- _Goals_:
• 1. Can you rewrite the paragraph beginning "A panel of this Court previously discussed" from the Virginia appeals court opinion below more briefly, keeping its main facts?
• 2. Which attorneys does the Virginia appeals court opinion below name as appearing for either party?

- _Source text_:
┄┄┄┄┄┄┄┄┄┄┄┄┄┄┄┄┄┄┄┄

Record No. 0705-09-4.


Court of Appeals of Virginia, Alexandria.

Attorney(s) appearing for the Case

Mathew D. Staver (Rena M. Lindevaldsen; Liberty Counsel, on briefs), for appellant.

Gregory R. Nevins (Rebecca K. Glenberg; Lamda Legal Defense & Education Fund, Inc.; American Civil Liberties Union of Virginia Foundation, Inc., on briefs), for appellee.

Present: Judges Beales, Alston and Senior Judge Annunziata



Lisa Miller (appellant) appeals from an order of the Circuit Court of Frederick County granting the request of Janet Jenkins (appellee) that the Frederick County courts register and enforce a Vermont order dated November 7, 2008,1 directing visitation with a child, I.M.J.2 After reviewing the record and the previous litigation between these two parties, including the Supreme Court of Virginia's earlier direction to the lower courts in this case, we must find that the trial court correctly required the registration and enforcement of the Vermont order in t


A panel of this Court previously discussed the relationship between these parties in Miller-Jenkins v. Miller-Jenkins, 49 Va.App. 88, 91-94, 637 S.E.2d 330, 332-33 (2006) (hereinafter Miller-Jenkins I). The Supreme Court of Virginia also discussed this background in Miller-Jenkins v. Miller-Jenkins, 276 Va. 19, 22-25, 661 S.E.2d 822, 824-25 (2008) (hereinafter Miller-Jenkins II). We will not discuss these facts yet again here, but instead relate only those facts specifically relevant to this opinion.

┄┄┄┄┄┄┄┄┄┄┄┄┄┄┄┄┄┄┄┄

- _Source data_:
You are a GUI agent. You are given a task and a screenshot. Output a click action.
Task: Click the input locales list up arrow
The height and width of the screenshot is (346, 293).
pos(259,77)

┄┄┄┄┄┄┄┄┄┄┄┄┄┄┄┄┄┄┄┄

- _Exercise answers_:
• 1. A panel of this Court covered the parties' relationship in Miller-Jenkins v. Miller-Jenkins, 49 Va.App. 88, 91-94, 637 S.E.2d 330, 332-33 (2006) (Miller-Jenkins I). The Supreme Court of Virginia covered the same background in Miller-Jenkins v. Miller-Jenkins, 276 Va. 19, 22-25, 661 S.E.2d 822, 824-25 (2008) (Miller-Jenkins II). Rather than repeat those facts, this opinion gives only the ones specifically relevant to it.

• 2.
- Mathew D. Staver (for appellant)
- Rena M. Lindevaldsen (for appellant, on briefs)
- Gregory R. Nevins (for appellee)
- Rebecca K. Glenberg (for appellee, on briefs)